Peak Performance Newsletter #4 | On the Price of Reaction, Nihilism, and Calling out the Elephant in the Room
Hey All,
You'll notice this is coming late this week. An earlier version of me would have been furious about this, launching into all sorts of perfectionistic worries, projections, and self-flagellation.
All of them stories.
A lot of the work I've been doing lately, with myself and you all, is to call out that these are simply stories and, most importantly, that we have the ability to choose that which is most useful.
My story for today: "better late than never."
Reaction as Self-Distancing
One idea I've been exploring lately is that of reaction as inherently violent to the self. If violent is too strong of a word, let's substitute it for reaction as being inherently self-distancing.
We all react, all of the time. These reactions are by nature, automatic. In emotional terrain, these reactions inevitably draw us away from ourselves. Can you think of anything more opposed to open presence than automatic reaction?
And so we feel emotional and we react—either against our feelings "I'll just push through" or assuming we know what to do to "fix" them via long-engrained patterns "I feel sad so I'll just laze around on the couch all day."
The opposite approach is to pause, accept, and take stock. Acknowledge that everything that's happening here is okay. That you don't need to react in order to "fix" something. And from there you have given yourself the ultimate gift: that of being seen.
Often once you have that, the right way forward often becomes obvious.
Bringing Things Into The Space
This connects to another theme I've been exploring lately. I find that oftentimes the tension that grinds away at us is a result of the thing that is happening which we are not saying to ourselves or speaking aloud in our relationships. Namely the elephant in the room.

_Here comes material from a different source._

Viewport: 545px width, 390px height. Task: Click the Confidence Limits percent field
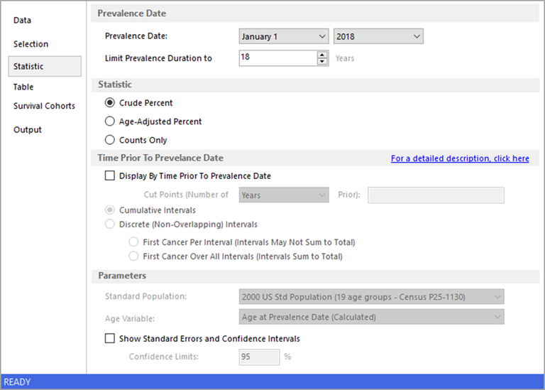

We feel a certain way that we don't want to admit to ourselves. We're upset with a relationship in a way that we feel like we can't speak aloud.

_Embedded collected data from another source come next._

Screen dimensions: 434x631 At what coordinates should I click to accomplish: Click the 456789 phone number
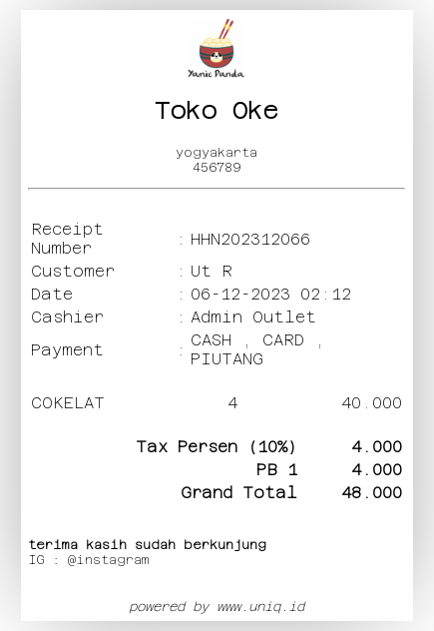pos(217,168)
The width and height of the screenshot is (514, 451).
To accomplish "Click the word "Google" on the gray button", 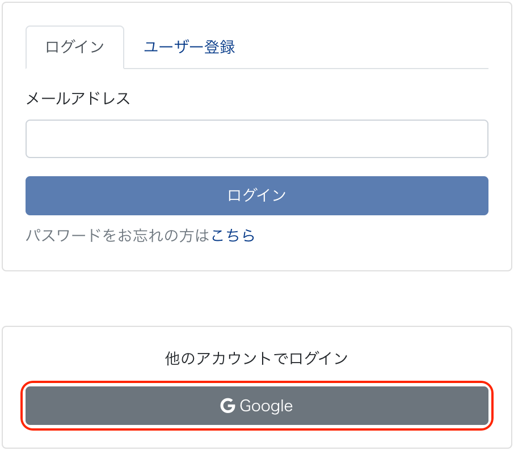I will [x=266, y=406].
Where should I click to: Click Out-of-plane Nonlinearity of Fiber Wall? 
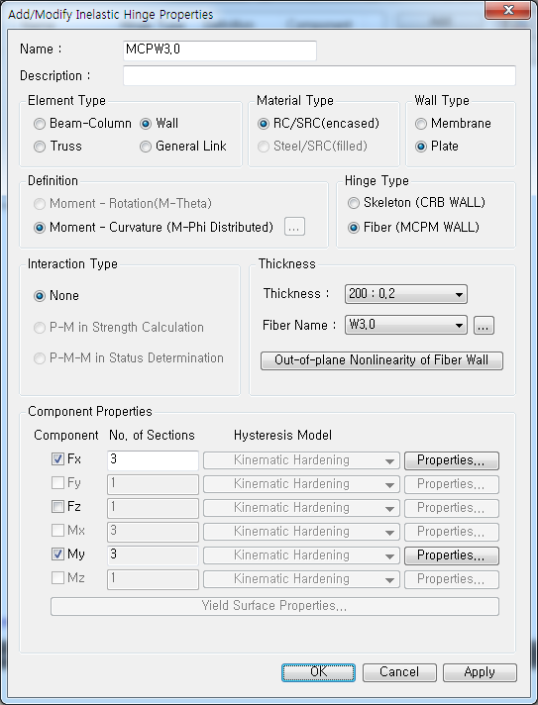coord(381,360)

When this happens, we play all sorts of games in an attempt to solve the feeling without having to do the uncomfortable thing: bringing that which you do not want to admit or say into the space.

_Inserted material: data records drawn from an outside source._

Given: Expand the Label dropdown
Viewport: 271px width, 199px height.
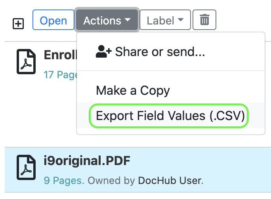Looking at the screenshot, I should [165, 20].
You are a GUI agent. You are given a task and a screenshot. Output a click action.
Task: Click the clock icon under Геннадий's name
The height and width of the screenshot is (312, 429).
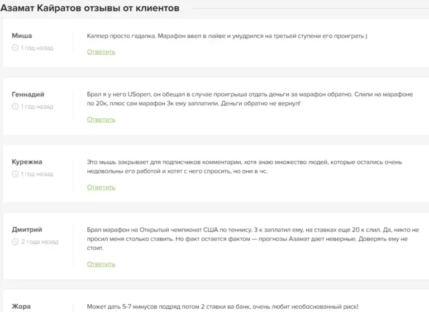click(15, 107)

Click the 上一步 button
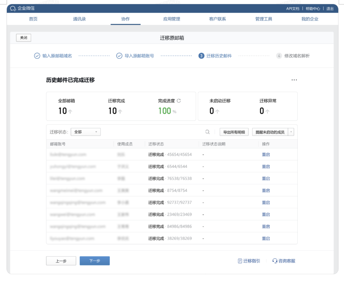pyautogui.click(x=61, y=261)
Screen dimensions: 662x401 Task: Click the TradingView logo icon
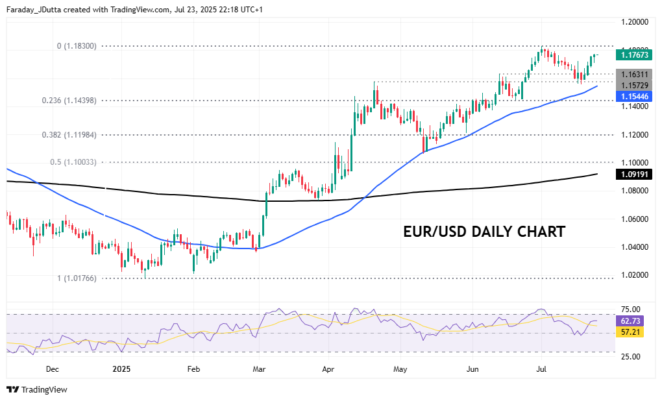tap(12, 389)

The thing is, none of those other methods will ever work. The only path forward is to call out the elephant and start to work with it.
Otherwise, you build a house with an elephant in it. You have to play increasingly elaborate games to avoid the topic—how do you justify all of the elephant food, waste, and caretaking activities you're engaging in without admitting that there's an elephant there? Eventually it all falls apart. Best to address the elephant now.
A short read on Nihilism
I came upon the notion this week that Nihilism, the idea that everything is meaningless, is actually just the inversion of the Judeo-Christian values of eternalism. It is therefore still trapped by its constraints.
This read makes an argument for that case, and what it inherently costs us: Nihilism promises 0 as a defense against the pain of negatives, but as a result also costs us the positives—those things which you like get thrown out with all of those things that hurt.
The reality of the matter is that the world is much more nuanced than the black and whites that our brain likes to choose.